**Work order:** Would you write out all of the entries below, exactly as they stand?

**Material provided:**
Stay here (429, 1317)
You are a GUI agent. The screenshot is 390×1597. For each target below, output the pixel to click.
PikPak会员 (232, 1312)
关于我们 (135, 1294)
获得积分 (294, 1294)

**Written reply:**
Stay here (429, 1317)
You are a GUI agent. The screenshot is 390×1597. For each target below, output the pixel to click.
PikPak会员 (232, 1312)
关于我们 (135, 1294)
获得积分 (294, 1294)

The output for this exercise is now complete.